Wow, brings back memories of the good ol' days when we used all kinds of stuff to  make our own trays.  In one lab I worked at we had a small Tupperware container for each antibody and layed paper towels and wood rods on the bottom to hold the slides the surface. We'd wet the paper towels for humidity. When a new lab was built they specifically designed it for this method and we had a 20-foot long bench just so we could line up dozens of these small Tupperware containers! What a pain that was to go through each round of washing!! We did 150 slides a day that way for years.

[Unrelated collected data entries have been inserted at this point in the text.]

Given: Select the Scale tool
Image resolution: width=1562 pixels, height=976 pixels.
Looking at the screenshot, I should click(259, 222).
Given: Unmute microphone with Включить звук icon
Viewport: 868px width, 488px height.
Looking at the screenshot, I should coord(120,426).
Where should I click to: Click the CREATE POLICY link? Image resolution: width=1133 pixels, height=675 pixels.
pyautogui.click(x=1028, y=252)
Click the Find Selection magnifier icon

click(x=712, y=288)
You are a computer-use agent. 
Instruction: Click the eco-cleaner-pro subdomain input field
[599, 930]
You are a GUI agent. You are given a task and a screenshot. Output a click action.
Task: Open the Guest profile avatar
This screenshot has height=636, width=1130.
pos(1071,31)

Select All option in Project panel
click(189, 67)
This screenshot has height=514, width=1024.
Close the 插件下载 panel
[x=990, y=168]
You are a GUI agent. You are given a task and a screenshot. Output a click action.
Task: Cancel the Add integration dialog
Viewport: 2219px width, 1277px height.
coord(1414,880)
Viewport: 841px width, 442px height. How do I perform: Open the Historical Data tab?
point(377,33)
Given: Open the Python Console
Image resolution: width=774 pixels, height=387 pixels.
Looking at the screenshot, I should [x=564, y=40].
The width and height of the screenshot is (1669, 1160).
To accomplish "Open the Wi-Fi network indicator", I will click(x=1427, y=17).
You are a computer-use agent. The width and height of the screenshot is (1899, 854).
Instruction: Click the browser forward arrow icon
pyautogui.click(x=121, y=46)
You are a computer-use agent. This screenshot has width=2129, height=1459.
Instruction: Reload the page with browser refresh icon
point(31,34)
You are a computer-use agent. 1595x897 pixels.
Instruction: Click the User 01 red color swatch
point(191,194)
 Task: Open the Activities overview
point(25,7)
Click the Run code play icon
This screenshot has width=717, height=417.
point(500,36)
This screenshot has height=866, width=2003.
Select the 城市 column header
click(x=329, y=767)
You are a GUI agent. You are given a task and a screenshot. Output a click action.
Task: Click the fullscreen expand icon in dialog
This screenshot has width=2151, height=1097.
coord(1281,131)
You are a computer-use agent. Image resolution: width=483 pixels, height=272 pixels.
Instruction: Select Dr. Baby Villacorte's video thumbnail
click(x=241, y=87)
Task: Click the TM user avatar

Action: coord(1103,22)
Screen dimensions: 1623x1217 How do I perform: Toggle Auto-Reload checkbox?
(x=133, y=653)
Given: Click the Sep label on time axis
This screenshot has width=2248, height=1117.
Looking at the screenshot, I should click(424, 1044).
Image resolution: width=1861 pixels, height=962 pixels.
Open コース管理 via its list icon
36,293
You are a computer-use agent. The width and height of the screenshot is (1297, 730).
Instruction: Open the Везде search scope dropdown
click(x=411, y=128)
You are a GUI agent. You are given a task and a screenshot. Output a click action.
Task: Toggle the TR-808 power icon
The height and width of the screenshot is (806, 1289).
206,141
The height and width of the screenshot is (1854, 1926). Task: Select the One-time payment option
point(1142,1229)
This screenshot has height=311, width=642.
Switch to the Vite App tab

Blessed is the day we got automated stainers!!

Tim Morken
Supervisor, Electron Microscopy/Neuromuscular Special Studies
Department of Pathology
UC San Francisco Medical Center

-----Original Message-----
From: histonet-bounces <@t> lists.utsouthwestern.edu [mailto:histonet-bounces <@t> lists.utsouthwestern.edu] On Behalf Of Pixley, Sarah (pixleysk)
Sent: Tuesday, July 09, 2013 10:24 AM
To: histonet <@t> lists.utsouthwestern.edu
Subject: [Histonet] RE: Plastic/Plexiglass Incubation chamber for IHC slides

Dear All:
We use a Tupperware container, with a nice air/liquid-tight lid. But any container like that will work. Our trick is to buy plastic ceiling tile material from the hardware store. (Used in ceiling panels.)  It comes in big sheets (5 feet by 3 feet?) and is pretty cheap (~$12/sheet).  We get the white or clear kind that has square holes cut through the plastic. The holes are about 1 cm square. We then use pliers to "cut" out panels/pieces that will fit inside the container (wear face protection because the plastic flies all over the place). We put one piece in the bottom of the container, then set a metal slide rack (or any water-proof slide rack) on top. We put water in the bottom and this first panel keeps the slides from getting wet. Then, I cut out 4 single squares of the material and put them inside the metal slide racks, at all 4 corners. Then I can lay another metal slide rack on top. Another 4 pieces, another rack, etc.  So you can build up a tall stack depending on the size of your container. And the ceiling tile material is also really good for under drying dishes and other uses around the lab. 
The cheap way to make an incubation chamber!